You are viewing a plain text version of this content. The canonical link for it is here.
Posted to solr-dev@lucene.apache.org by Yonik Seeley <yo...@apache.org> on 2007/02/01 04:48:47 UTC

resin and UTF-8 in URLs

So, we've conquered UTF-8 input in URLs for Jetty and Tomcat, so how
about Resin?

Right now, I can't get Resin 3.0.22 to see an e with a circumflex via
the following:

curl -i 'http://localhost:8983/solr/select?q=%C3%AA&echoParams=explicit'

-Yonik

Re: resin and UTF-8 in URLs

Posted by Chris Hostetter <ho...@fucit.org>.
: I am only suggesting it for GET requests where the params are pulled
: off the query string.  Apparently, UTF-8 is the *only* ok URL encoding
:
: http://www.w3.org/International/O-URL-code.html
:
: It is strange, that resin and tomcat don't observe this unless it is
: specified as the default encoding.  If it can't hurt anything, i think
: its a good idea for solr.

my point is that we should not be trying to work arround any bugs / bad
defaults in the servlet containers -- especially if the only way to do it
prevents the possibility of a user explicitly telling us what charset they
want to use, and we ignore them.  At the moment it might not seem like it
can hurt anything, but it might cause problems we haven't thought of (if
not now, then in the future) and it doesn't acctually "fix" any bug in
Solr -- if it's not our bug, we should just document it as an issue some
servlet contains have.

if nothing else it might contribute to a users choice as to what serlet
container to use -- it's not our job to shield users from bad servlet
container implementations.



-Hoss


Re: resin and UTF-8 in URLs

Posted by Ryan McKinley <ry...@gmail.com>.
>
> : If we can do something small that makes the most normal cases work
> : even if the container is not configured, that seems good.
>
> but how do we know the user wants what we consider a "normal cases" to
> work? ... if every servlet container lets you configure your default
> charset differently, we have no easy way to tell if/when they've
> configured the default properly, to know if we should override it.
>

I am only suggesting it for GET requests where the params are pulled
off the query string.  Apparently, UTF-8 is the *only* ok URL encoding

http://www.w3.org/International/O-URL-code.html

It is strange, that resin and tomcat don't observe this unless it is
specified as the default encoding.  If it can't hurt anything, i think
its a good idea for solr.

>
>
> : At the very lease, we should change the examples in:
> : http://wiki.apache.org/solr/SolrResin etc
>
> oh absolutely.
>

done

Re: resin and UTF-8 in URLs

Posted by Yonik Seeley <yo...@apache.org>.
Some standalone tests for charset handling would be nice... something
that we could
use to test the major servlet containers w/ Solr before finalizing a release.

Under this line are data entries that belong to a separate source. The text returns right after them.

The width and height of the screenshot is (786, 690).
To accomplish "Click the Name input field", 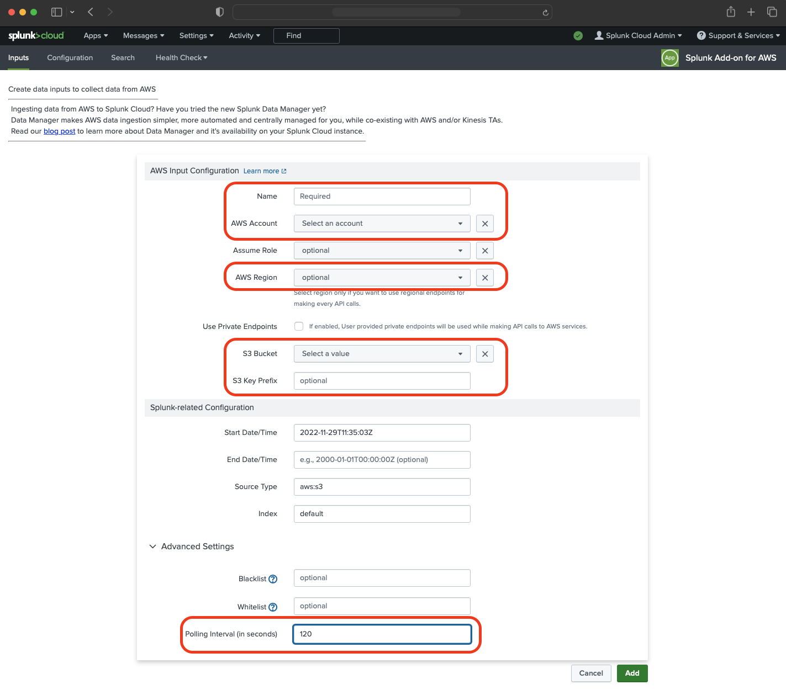I will (382, 197).
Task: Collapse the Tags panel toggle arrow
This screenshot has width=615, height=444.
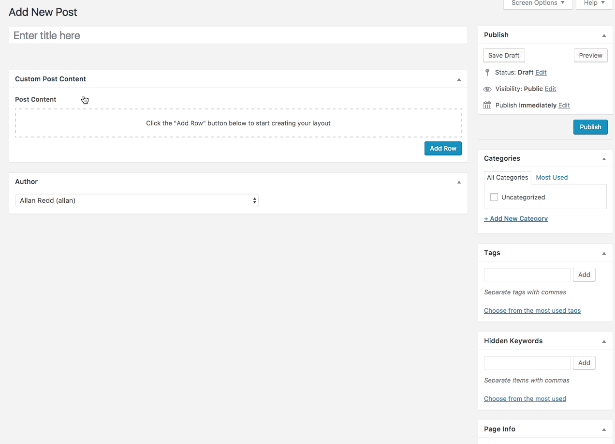Action: tap(604, 253)
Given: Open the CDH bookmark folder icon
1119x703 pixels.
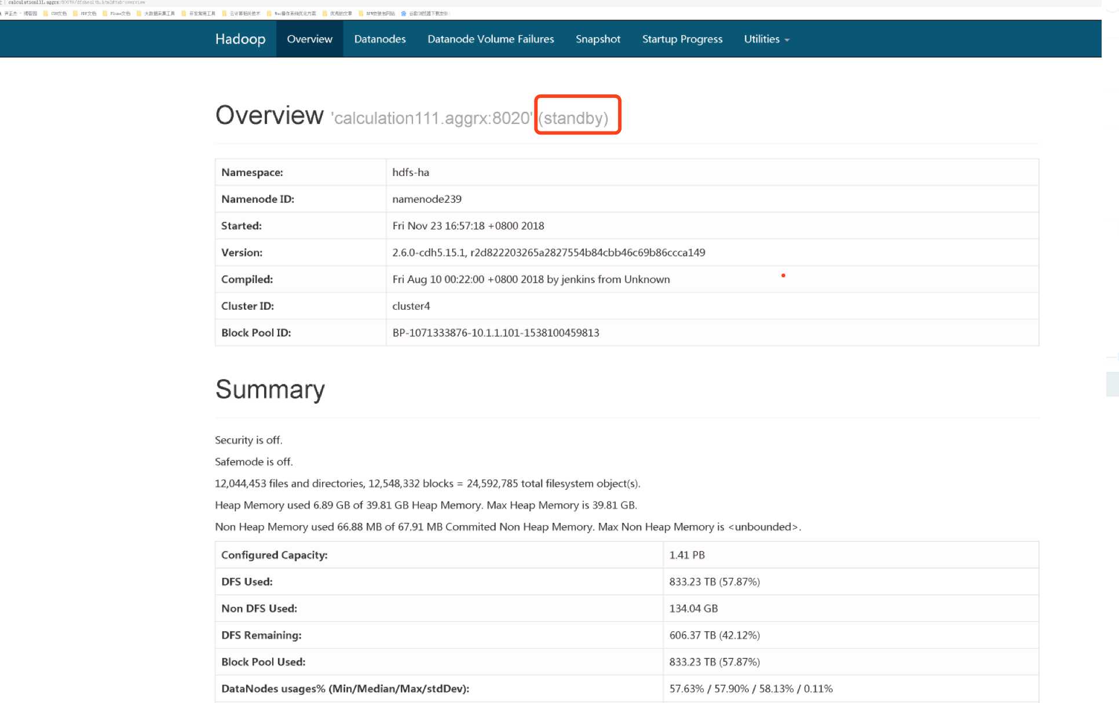Looking at the screenshot, I should click(x=46, y=13).
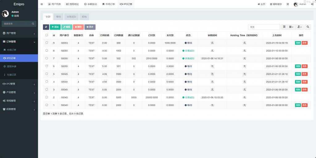Click the green 添加 button
This screenshot has height=158, width=316.
pyautogui.click(x=55, y=27)
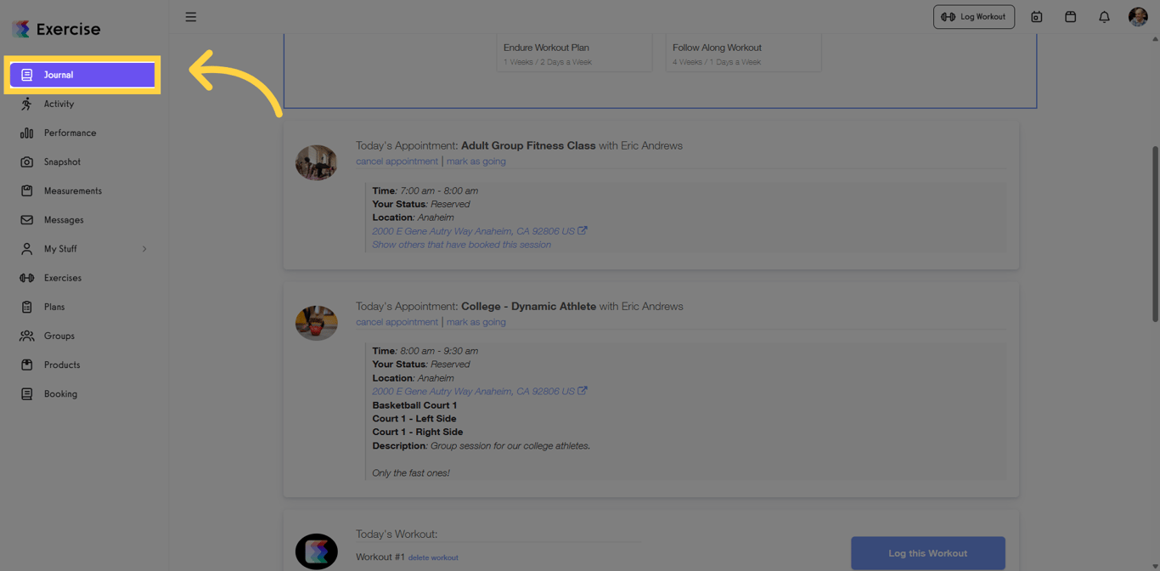The image size is (1160, 571).
Task: Click the user profile avatar
Action: (x=1138, y=16)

If someone is having problems with international chars, they could
also run the tests against their particular server.

-Yonik

Re: resin and UTF-8 in URLs

Posted by Chris Hostetter <ho...@fucit.org>.
: For XML, I think trusting the XML parser, and not the servlet
: container is a better way to go.
: That means handing the XML parser an InputStream instead of a Reader.

you mean if there is no charset in the content-type? ... yeah, that was
what i (think i) was suggesting as far as XML goes, trust the user.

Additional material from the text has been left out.